→ JOB: Revise the data below by replacing every occurrence of "Identify the location of" with "Give the position of". Leave all other text unchanged and reproduce the full data.
*** MATERIAL PROVIDED Section Begins ***
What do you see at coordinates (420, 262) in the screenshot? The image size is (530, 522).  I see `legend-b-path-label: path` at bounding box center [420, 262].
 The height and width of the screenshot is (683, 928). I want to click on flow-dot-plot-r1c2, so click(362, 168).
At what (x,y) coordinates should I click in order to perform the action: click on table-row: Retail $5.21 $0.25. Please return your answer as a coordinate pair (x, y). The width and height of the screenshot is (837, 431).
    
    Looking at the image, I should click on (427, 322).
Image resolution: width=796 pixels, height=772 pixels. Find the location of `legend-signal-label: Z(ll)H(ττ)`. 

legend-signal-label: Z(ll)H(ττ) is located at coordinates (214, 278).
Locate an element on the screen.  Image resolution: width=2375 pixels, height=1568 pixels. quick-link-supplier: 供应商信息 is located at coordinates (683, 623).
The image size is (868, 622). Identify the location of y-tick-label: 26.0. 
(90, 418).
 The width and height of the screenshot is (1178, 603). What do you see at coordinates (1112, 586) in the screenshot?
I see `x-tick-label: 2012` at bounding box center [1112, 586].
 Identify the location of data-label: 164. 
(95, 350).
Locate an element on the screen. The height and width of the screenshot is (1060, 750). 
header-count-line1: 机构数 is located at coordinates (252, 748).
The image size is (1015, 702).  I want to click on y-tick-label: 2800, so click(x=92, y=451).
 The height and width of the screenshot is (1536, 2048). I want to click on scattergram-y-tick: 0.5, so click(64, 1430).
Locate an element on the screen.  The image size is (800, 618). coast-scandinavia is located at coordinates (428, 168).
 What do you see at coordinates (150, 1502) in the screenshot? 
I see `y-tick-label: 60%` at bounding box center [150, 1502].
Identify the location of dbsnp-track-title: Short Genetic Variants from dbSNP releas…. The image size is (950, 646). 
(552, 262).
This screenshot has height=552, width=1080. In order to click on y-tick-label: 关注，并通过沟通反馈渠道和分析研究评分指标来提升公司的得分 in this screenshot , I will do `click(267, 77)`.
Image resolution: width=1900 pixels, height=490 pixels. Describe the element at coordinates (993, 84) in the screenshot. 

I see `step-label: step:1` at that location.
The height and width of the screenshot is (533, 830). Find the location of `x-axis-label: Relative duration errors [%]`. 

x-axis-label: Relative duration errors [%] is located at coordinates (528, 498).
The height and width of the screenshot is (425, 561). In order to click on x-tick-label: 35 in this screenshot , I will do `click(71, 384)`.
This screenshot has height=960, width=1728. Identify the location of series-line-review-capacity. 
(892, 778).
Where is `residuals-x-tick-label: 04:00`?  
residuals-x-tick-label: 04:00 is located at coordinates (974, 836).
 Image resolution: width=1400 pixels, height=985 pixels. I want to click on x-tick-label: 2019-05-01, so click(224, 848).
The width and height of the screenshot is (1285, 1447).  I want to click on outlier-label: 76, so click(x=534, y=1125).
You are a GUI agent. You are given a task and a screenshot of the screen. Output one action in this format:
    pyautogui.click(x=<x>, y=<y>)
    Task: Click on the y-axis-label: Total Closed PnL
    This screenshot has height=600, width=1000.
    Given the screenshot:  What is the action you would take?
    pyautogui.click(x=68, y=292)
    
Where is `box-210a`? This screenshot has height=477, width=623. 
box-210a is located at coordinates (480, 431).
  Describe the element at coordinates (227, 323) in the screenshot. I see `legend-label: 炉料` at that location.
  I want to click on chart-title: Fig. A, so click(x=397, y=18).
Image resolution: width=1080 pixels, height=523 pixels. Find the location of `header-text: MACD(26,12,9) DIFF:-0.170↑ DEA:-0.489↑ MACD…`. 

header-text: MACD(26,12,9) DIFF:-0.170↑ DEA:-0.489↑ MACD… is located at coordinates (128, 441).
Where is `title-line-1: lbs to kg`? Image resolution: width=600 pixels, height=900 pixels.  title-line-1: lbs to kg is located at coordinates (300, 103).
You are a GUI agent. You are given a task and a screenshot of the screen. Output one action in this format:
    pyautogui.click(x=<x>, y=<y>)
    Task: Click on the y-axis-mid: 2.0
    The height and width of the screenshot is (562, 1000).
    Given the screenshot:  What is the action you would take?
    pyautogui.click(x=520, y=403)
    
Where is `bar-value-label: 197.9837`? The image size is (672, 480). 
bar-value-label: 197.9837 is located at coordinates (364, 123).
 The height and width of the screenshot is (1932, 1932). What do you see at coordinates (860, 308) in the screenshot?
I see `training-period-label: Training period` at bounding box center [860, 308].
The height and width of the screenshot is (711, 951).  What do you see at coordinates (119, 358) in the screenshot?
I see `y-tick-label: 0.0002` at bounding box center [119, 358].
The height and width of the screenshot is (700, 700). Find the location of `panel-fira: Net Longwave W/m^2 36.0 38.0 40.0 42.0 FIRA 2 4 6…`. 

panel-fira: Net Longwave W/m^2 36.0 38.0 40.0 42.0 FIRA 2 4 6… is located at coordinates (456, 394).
*** MATERIAL PROVIDED Section Ends ***
→ FINAL ANSWER:
What do you see at coordinates (420, 262) in the screenshot? The image size is (530, 522).  I see `legend-b-path-label: path` at bounding box center [420, 262].
 The height and width of the screenshot is (683, 928). I want to click on flow-dot-plot-r1c2, so click(362, 168).
At what (x,y) coordinates should I click in order to perform the action: click on table-row: Retail $5.21 $0.25. Please return your answer as a coordinate pair (x, y). The width and height of the screenshot is (837, 431).
    
    Looking at the image, I should click on (427, 322).
Image resolution: width=796 pixels, height=772 pixels. Find the location of `legend-signal-label: Z(ll)H(ττ)`. 

legend-signal-label: Z(ll)H(ττ) is located at coordinates (214, 278).
Locate an element on the screen.  Image resolution: width=2375 pixels, height=1568 pixels. quick-link-supplier: 供应商信息 is located at coordinates (683, 623).
The image size is (868, 622). Give the position of y-tick-label: 26.0. 
(90, 418).
 The width and height of the screenshot is (1178, 603). What do you see at coordinates (1112, 586) in the screenshot?
I see `x-tick-label: 2012` at bounding box center [1112, 586].
 Give the position of data-label: 164. 
(95, 350).
Locate an element on the screen. The height and width of the screenshot is (1060, 750). 
header-count-line1: 机构数 is located at coordinates (252, 748).
The image size is (1015, 702).  I want to click on y-tick-label: 2800, so click(x=92, y=451).
 The height and width of the screenshot is (1536, 2048). I want to click on scattergram-y-tick: 0.5, so click(64, 1430).
Locate an element on the screen.  The image size is (800, 618). coast-scandinavia is located at coordinates (428, 168).
 What do you see at coordinates (150, 1502) in the screenshot? 
I see `y-tick-label: 60%` at bounding box center [150, 1502].
Give the position of dbsnp-track-title: Short Genetic Variants from dbSNP releas…. The image size is (950, 646). 
(552, 262).
This screenshot has height=552, width=1080. In order to click on y-tick-label: 关注，并通过沟通反馈渠道和分析研究评分指标来提升公司的得分 in this screenshot , I will do `click(267, 77)`.
Image resolution: width=1900 pixels, height=490 pixels. Describe the element at coordinates (993, 84) in the screenshot. 

I see `step-label: step:1` at that location.
The height and width of the screenshot is (533, 830). Find the location of `x-axis-label: Relative duration errors [%]`. 

x-axis-label: Relative duration errors [%] is located at coordinates (528, 498).
The height and width of the screenshot is (425, 561). In order to click on x-tick-label: 35 in this screenshot , I will do `click(71, 384)`.
This screenshot has height=960, width=1728. Give the position of series-line-review-capacity. 
(892, 778).
Where is `residuals-x-tick-label: 04:00`?  
residuals-x-tick-label: 04:00 is located at coordinates (974, 836).
 Image resolution: width=1400 pixels, height=985 pixels. I want to click on x-tick-label: 2019-05-01, so click(224, 848).
The width and height of the screenshot is (1285, 1447).  I want to click on outlier-label: 76, so click(x=534, y=1125).
You are a GUI agent. You are given a task and a screenshot of the screen. Output one action in this format:
    pyautogui.click(x=<x>, y=<y>)
    Task: Click on the y-axis-label: Total Closed PnL
    This screenshot has height=600, width=1000.
    Given the screenshot:  What is the action you would take?
    pyautogui.click(x=68, y=292)
    
Where is `box-210a`? This screenshot has height=477, width=623. 
box-210a is located at coordinates (480, 431).
  Describe the element at coordinates (227, 323) in the screenshot. I see `legend-label: 炉料` at that location.
  I want to click on chart-title: Fig. A, so click(x=397, y=18).
Image resolution: width=1080 pixels, height=523 pixels. Find the location of `header-text: MACD(26,12,9) DIFF:-0.170↑ DEA:-0.489↑ MACD…`. 

header-text: MACD(26,12,9) DIFF:-0.170↑ DEA:-0.489↑ MACD… is located at coordinates (128, 441).
Where is `title-line-1: lbs to kg`? Image resolution: width=600 pixels, height=900 pixels.  title-line-1: lbs to kg is located at coordinates (300, 103).
You are a GUI agent. You are given a task and a screenshot of the screen. Output one action in this format:
    pyautogui.click(x=<x>, y=<y>)
    Task: Click on the y-axis-mid: 2.0
    The height and width of the screenshot is (562, 1000).
    Given the screenshot:  What is the action you would take?
    pyautogui.click(x=520, y=403)
    
Where is `bar-value-label: 197.9837`? The image size is (672, 480). 
bar-value-label: 197.9837 is located at coordinates (364, 123).
 The height and width of the screenshot is (1932, 1932). What do you see at coordinates (860, 308) in the screenshot?
I see `training-period-label: Training period` at bounding box center [860, 308].
The height and width of the screenshot is (711, 951).  What do you see at coordinates (119, 358) in the screenshot?
I see `y-tick-label: 0.0002` at bounding box center [119, 358].
The height and width of the screenshot is (700, 700). Find the location of `panel-fira: Net Longwave W/m^2 36.0 38.0 40.0 42.0 FIRA 2 4 6…`. 

panel-fira: Net Longwave W/m^2 36.0 38.0 40.0 42.0 FIRA 2 4 6… is located at coordinates (456, 394).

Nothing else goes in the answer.